Theories regarding the causes of omental infarction include anomalous arterial supply to the omentum, kinking of veins associated with increased intra-abdominal pressure, or vascular congestion after large meals. (Radiology 1992;185:169.) Childhood obesity has recently been identified as a predisposing factor. Other precipitating factors include trauma, coughing, sudden change in body position, and compression between the liver and the anterior abdominal wall. (Principles of Surgery. 5th ed. New York, NY: McGraw-Hill, 1989: 1495.)
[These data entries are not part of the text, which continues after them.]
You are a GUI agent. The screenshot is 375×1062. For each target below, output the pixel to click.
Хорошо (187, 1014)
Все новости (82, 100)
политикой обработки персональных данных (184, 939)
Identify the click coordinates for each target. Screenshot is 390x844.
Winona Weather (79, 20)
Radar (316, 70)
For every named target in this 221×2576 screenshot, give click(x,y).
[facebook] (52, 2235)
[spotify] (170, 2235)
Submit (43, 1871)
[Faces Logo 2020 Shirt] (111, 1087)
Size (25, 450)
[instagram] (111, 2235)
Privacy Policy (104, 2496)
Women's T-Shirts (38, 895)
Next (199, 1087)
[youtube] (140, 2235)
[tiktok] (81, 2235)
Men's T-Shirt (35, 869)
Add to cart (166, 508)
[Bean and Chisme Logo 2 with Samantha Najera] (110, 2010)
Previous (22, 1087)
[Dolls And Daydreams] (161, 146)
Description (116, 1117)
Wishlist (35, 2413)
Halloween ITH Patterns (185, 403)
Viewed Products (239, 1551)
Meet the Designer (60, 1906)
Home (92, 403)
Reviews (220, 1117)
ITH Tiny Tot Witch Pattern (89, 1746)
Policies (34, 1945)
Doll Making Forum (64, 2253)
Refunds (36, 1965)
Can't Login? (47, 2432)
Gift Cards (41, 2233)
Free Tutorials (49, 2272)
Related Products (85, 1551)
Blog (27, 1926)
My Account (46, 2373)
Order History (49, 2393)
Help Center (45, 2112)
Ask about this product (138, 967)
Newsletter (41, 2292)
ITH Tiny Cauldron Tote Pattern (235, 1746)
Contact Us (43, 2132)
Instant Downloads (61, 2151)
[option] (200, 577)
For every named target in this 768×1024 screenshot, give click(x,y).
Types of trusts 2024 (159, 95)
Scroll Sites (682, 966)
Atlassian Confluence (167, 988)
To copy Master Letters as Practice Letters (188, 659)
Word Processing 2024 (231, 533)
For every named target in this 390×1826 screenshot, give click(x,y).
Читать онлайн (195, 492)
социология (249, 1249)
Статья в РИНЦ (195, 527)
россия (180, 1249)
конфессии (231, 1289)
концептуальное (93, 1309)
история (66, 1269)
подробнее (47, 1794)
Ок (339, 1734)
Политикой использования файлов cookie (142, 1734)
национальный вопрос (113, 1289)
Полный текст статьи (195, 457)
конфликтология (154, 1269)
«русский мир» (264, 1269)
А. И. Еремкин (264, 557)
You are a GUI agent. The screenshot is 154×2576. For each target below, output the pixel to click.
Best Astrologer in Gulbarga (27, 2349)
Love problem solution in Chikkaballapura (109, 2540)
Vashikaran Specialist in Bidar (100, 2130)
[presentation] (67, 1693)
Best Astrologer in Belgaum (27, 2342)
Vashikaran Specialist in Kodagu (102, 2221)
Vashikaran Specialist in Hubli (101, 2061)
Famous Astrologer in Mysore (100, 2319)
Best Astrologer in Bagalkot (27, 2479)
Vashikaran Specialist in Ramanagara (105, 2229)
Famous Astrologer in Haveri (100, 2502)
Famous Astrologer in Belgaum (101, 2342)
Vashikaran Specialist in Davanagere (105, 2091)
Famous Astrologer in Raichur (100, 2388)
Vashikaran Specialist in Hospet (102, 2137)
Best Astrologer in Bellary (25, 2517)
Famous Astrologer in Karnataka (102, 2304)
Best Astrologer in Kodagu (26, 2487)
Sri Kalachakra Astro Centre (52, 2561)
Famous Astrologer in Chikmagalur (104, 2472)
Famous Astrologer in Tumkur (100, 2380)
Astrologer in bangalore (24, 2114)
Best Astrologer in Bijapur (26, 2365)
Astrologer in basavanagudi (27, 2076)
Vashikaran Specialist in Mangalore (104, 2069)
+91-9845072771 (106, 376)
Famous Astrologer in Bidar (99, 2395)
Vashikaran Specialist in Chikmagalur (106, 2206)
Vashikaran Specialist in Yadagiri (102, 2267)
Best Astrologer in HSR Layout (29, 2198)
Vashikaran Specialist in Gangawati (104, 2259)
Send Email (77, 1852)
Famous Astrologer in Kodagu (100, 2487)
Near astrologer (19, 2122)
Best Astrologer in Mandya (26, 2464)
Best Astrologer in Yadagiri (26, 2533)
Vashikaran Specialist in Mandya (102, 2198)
Pathologic findings include congestion, hemorrhage, fat necrosis, and varying degrees of inflammatory cell infiltration. Segmental omental infarction is a self-limited, benign condition that may resolve spontaneously in most patients. The inflammatory response resolves with retraction and fibrosis leading to complete healing or autoamputation. (Radiology 1992;185:169; Australas Radiol 2000;44:212; J Comput Assist Tomogr 1993;17:379.) Reported complications include adhesions with bowel obstruction and abscess formation. (J Comput Assist Tomogr 1993;17:379; Am J Gastroenterol 1980;74:443.)
Although some surgeons promote conservative treatment, many believe that laparoscopic excision is the treatment of choice. After the infarcted omentum is removed, the child's clinical symptoms resolve quickly and the risk of abscess formation or other problems, such as bowel obstruction caused by adhesions, is reduced. Recovery after removal is rapid and uneventful in most patients.